• Supplied information:
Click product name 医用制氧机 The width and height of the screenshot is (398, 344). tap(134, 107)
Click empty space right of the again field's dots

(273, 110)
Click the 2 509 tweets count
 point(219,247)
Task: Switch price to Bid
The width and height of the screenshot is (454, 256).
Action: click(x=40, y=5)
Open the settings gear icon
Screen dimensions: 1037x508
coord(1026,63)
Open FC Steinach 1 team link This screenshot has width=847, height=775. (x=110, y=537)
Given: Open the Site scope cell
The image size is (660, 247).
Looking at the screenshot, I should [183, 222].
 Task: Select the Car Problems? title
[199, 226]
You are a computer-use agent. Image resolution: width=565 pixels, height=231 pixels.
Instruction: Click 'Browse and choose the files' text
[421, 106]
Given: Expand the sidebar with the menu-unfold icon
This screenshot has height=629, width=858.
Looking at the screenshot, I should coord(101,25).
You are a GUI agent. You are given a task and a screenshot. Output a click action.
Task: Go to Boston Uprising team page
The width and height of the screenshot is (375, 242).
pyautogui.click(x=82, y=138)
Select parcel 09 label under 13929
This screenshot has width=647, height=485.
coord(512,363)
---
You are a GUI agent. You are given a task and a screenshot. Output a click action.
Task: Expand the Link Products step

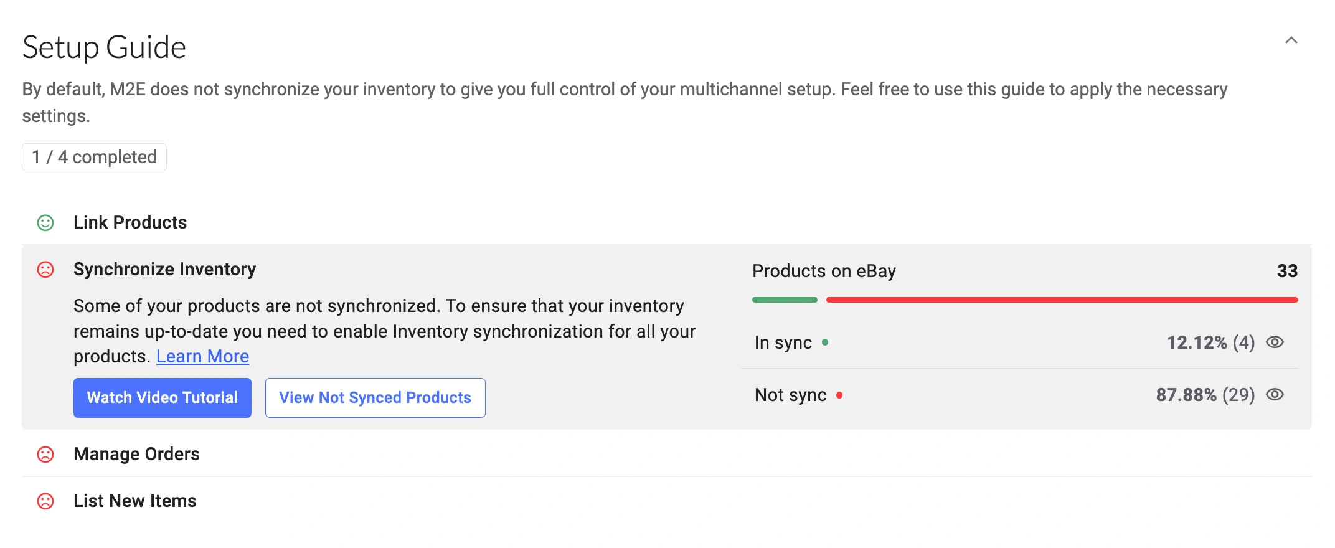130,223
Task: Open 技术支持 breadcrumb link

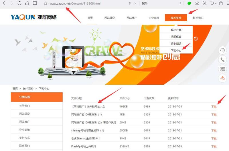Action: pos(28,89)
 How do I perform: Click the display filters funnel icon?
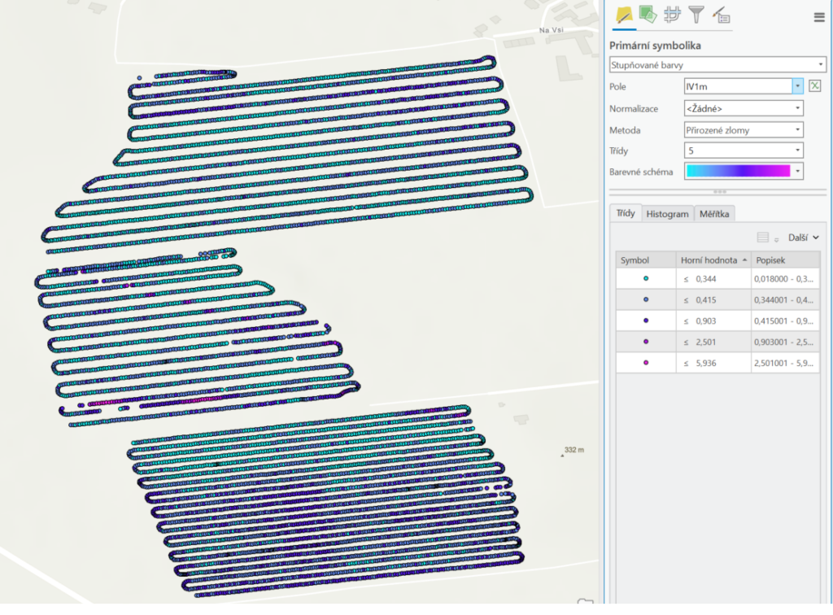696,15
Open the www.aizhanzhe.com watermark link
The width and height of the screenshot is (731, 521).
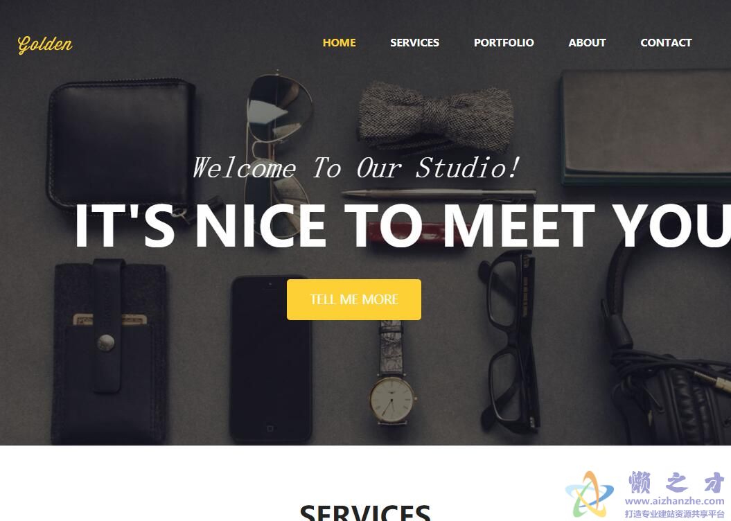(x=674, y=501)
--
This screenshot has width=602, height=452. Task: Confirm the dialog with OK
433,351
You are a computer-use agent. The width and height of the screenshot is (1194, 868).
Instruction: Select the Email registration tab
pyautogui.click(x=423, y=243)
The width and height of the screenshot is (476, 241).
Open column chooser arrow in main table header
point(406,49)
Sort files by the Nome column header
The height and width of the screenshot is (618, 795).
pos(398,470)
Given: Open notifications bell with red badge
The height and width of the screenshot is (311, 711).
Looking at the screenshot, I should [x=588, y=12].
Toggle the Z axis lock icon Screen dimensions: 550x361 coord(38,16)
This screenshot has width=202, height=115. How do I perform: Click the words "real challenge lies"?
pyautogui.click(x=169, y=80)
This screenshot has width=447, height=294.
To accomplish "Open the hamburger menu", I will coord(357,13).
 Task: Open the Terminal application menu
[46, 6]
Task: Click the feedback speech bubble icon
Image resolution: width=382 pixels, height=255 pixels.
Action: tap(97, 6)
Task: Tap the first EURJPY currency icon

• Work to complete:
Using the entries above, say how many lines include the word "team", with no other output.

• Result:
2